# Exercise data
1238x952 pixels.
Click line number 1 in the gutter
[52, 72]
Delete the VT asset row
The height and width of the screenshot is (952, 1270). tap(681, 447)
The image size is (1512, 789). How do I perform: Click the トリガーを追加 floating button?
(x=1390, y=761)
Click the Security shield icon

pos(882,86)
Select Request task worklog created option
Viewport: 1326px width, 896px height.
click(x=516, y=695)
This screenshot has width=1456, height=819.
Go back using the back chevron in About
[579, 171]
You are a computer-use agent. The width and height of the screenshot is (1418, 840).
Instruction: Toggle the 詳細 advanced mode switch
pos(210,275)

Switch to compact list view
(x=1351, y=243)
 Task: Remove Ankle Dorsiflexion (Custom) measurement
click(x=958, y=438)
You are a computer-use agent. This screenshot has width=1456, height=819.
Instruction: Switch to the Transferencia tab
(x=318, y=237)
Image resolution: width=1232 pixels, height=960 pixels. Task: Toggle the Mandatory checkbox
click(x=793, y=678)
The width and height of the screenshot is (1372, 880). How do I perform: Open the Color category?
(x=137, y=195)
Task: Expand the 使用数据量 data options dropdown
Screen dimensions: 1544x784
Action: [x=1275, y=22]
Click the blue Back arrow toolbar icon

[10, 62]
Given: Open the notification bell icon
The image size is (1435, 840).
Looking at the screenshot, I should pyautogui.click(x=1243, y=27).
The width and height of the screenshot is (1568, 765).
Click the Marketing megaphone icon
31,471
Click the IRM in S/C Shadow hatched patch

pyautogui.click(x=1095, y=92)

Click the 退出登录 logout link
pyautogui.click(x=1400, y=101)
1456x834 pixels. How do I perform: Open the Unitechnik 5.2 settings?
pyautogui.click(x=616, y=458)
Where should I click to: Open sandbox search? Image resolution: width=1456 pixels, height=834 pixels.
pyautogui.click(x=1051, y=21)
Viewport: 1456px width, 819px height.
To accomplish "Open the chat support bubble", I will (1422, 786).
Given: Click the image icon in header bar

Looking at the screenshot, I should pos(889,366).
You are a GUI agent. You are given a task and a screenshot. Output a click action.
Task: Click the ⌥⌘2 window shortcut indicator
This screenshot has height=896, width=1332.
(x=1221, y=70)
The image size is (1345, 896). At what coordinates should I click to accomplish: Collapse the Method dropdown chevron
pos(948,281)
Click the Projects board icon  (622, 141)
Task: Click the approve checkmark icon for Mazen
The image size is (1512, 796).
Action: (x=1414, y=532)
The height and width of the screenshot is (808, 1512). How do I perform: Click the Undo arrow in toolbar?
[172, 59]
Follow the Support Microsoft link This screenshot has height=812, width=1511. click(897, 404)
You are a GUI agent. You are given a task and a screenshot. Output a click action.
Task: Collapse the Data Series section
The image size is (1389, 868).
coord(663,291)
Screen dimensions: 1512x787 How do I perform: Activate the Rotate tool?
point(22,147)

# Exercise brief
Copy down every line of the entries containing the word "computer".

# Solution to this problem
You are a computer-use agent. The width and height of the screenshot is (1418, 840).
You are a computer-use agent. This screenshot has width=1456, height=819.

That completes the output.